Nostalgia ruled at the Oscars, with the classic film homages The Artist and Hugo dominating with five awards each, Meryl Streep winning her first best-actress prize in nearly three decades and longtime favorite Billy Crystal returning as host.
It was a rather safe, predictable affair all around, with the winners who've heard their names throughout awards season being called up on stage one last time Sunday night. The Artist, a black-and-white love letter to silent film, won best picture, best director for France's Michel Hazanavicius and best actor for Jean Dujardin as an actor who finds his career in danger with the arrival of the talkies. It also earned prizes for costume design and original score.

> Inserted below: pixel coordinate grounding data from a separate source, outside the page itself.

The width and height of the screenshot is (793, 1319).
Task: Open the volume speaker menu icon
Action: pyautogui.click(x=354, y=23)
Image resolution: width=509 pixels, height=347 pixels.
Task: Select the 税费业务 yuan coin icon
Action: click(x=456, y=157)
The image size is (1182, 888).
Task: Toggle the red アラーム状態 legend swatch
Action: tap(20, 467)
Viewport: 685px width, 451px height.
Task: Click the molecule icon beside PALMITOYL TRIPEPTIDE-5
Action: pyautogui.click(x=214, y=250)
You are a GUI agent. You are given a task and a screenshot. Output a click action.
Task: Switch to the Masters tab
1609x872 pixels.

Hugo, Martin Scorsese's 3-D mixture of family adventure and plea for film preservation, collected its prizes in the technical categories: cinematography, art direction, sound mixing, sound editing and visual effects.
Streep, the most celebrated actress of our generation, found herself in the unusual position of playing the sentimental, underdog favorite. Many (including AP's film writers) had chosen Viola Davis as the likely favorite to win best actress for her formidable portrayal of a maid in the 1960s South in The Help. But Streep, who's been nominated more than any other actor in Oscar history — 17 times — hadn't won since 1982's Sophie's Choice.
The glittering crowd in the theater (and journalists in the press room alike) erupted in gasps and cheers when Streep's name was called for her uncanny performance as former British Prime Minister Margaret Thatcher in The Iron Lady. Streep was quick to thank her longtime makeup artist J. Roy Helland, who was also a winner Sunday night, for transforming her for the past 37 years.
Asked backstage whether she might celebrate with a couple of whiskeys — Thatcher's favorite drink — Streep deadpanned: "I'm going to start with a couple."
The energy she brought to the show was a rarity. Sure, there was an inadvertent F-bomb from T.J. Martin, one of the directors of the high-school football film Undefeated, which won best documentary feature. The women of Bridesmaids continued the "Scorsese!" drinking game they started a few weeks ago at the Screen Actors Guild Awards, taking a swig whenever someone said the director's name.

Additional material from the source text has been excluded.